Maybe it’s too early to tell how this will integrate into a lived life, since this time out of time has altered the landscape of most of our lives, but it could be that my practice has also shifted. Rather than attempting to secure a good end by practicing endings, I rather suspect that this re-engagement, this falling in love with life again, will continue to be my deepest ally when it is time to let go into death. Whenever that time may be for me.
With love to you all,
P.S. Since writing this piece I took an antibody test for SARS-Covid-2 that came back negative. Time may tell if that particular test was accurate or if the strain of virus tested was indeed the one running through my body. Time will tell if all people who get Covid-19 develop antibodies or even how long those antibodies are in play. At this point, it remains a mystery like so much surrounding this novel virus.
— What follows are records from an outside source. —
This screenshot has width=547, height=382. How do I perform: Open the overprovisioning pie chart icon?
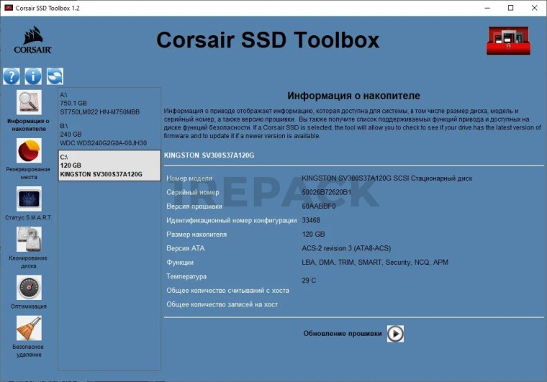point(29,151)
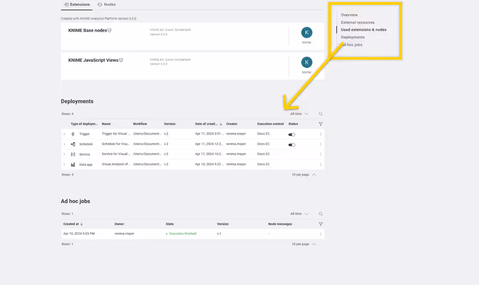The height and width of the screenshot is (285, 479).
Task: Disable the Trigger deployment status toggle
Action: coord(292,135)
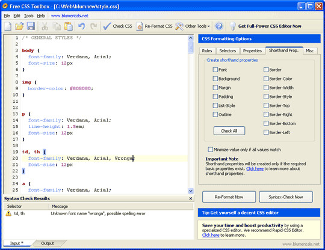This screenshot has height=250, width=325.
Task: Tick the Border-Color checkbox
Action: 266,79
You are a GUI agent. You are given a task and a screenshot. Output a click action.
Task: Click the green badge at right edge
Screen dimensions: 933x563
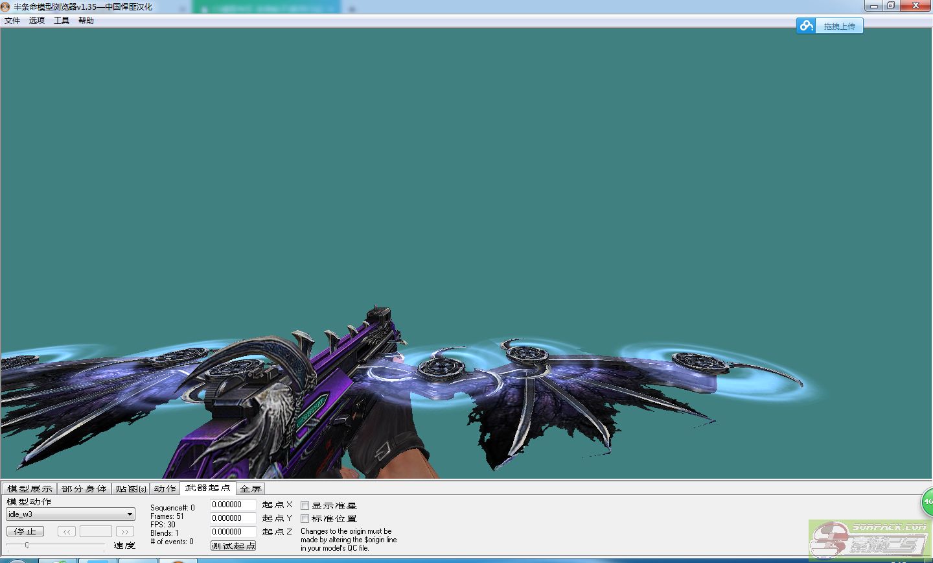tap(927, 501)
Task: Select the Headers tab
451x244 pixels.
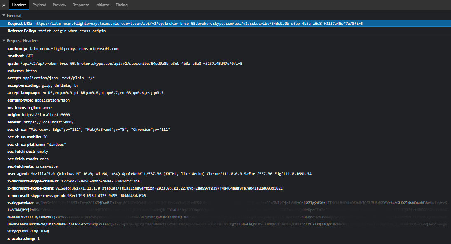Action: pos(19,5)
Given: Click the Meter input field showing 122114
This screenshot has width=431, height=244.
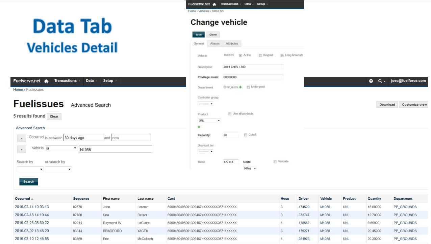Looking at the screenshot, I should coord(230,162).
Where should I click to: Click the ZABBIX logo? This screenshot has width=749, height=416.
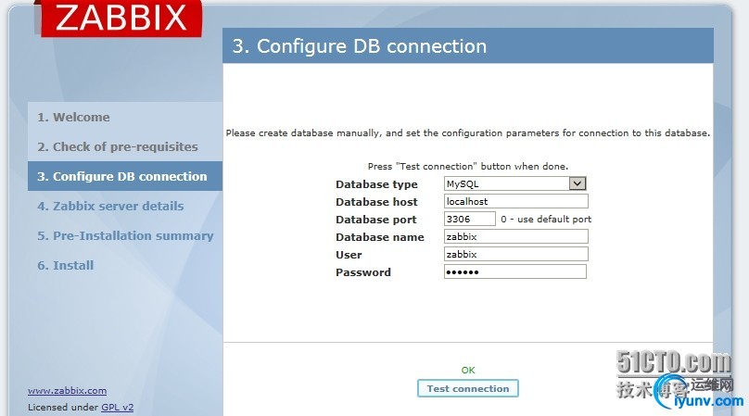121,19
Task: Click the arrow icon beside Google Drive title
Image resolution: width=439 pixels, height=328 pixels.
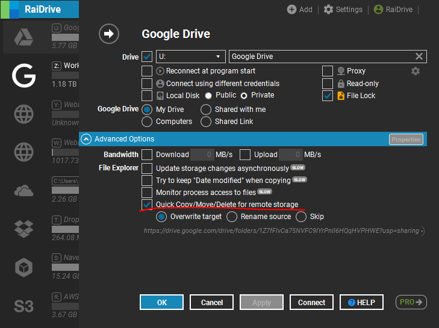Action: [x=109, y=34]
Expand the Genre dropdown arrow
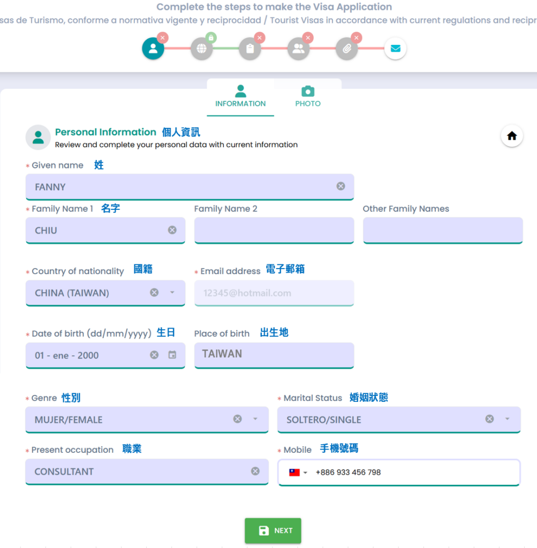 pyautogui.click(x=255, y=419)
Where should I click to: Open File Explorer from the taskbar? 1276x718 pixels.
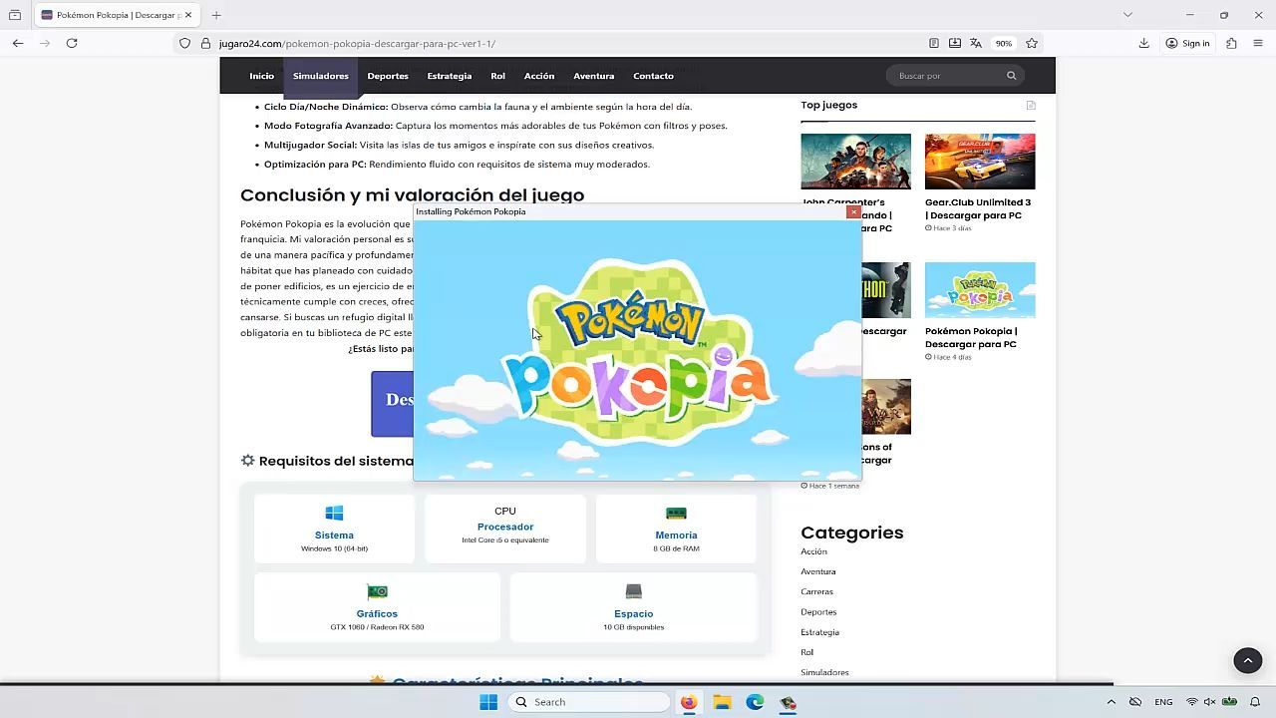pos(722,702)
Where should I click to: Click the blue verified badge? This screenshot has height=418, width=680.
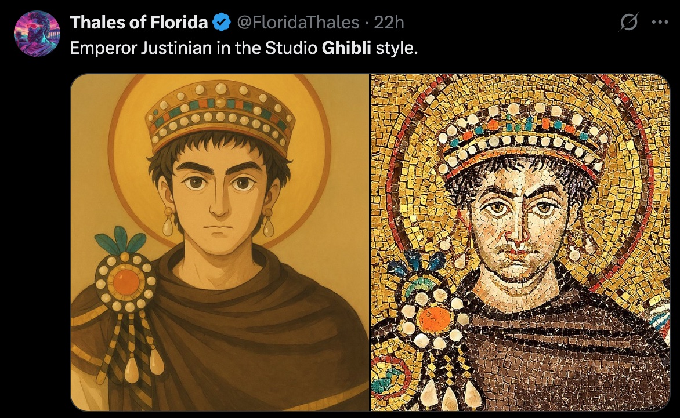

The gems that have arisen out of this illness however are invaluable and immediate, as is my marvel at my body’s brilliance as week by week, I continue to heal.
at any moment
it may all collapse
the economy, icebergs, fragile peace
best be ready, I practice endings
write my memorial poem
prepare my husband’s eulogy
even as he sits beside me
reading, full bodied, content.
all this dwelling
on the utter beauty
of a trillion snowflakes
blown from their nighttime perch
caught by dawn’s first orange
the luxury of an empty day unfurling
a carpet to ride or lounge upon
like a cat
the shadows of the deer moving
over the white field at full moon
I could go on, and on
tell me, how else can we open our eyes
but by knowing that soon enough
they will close.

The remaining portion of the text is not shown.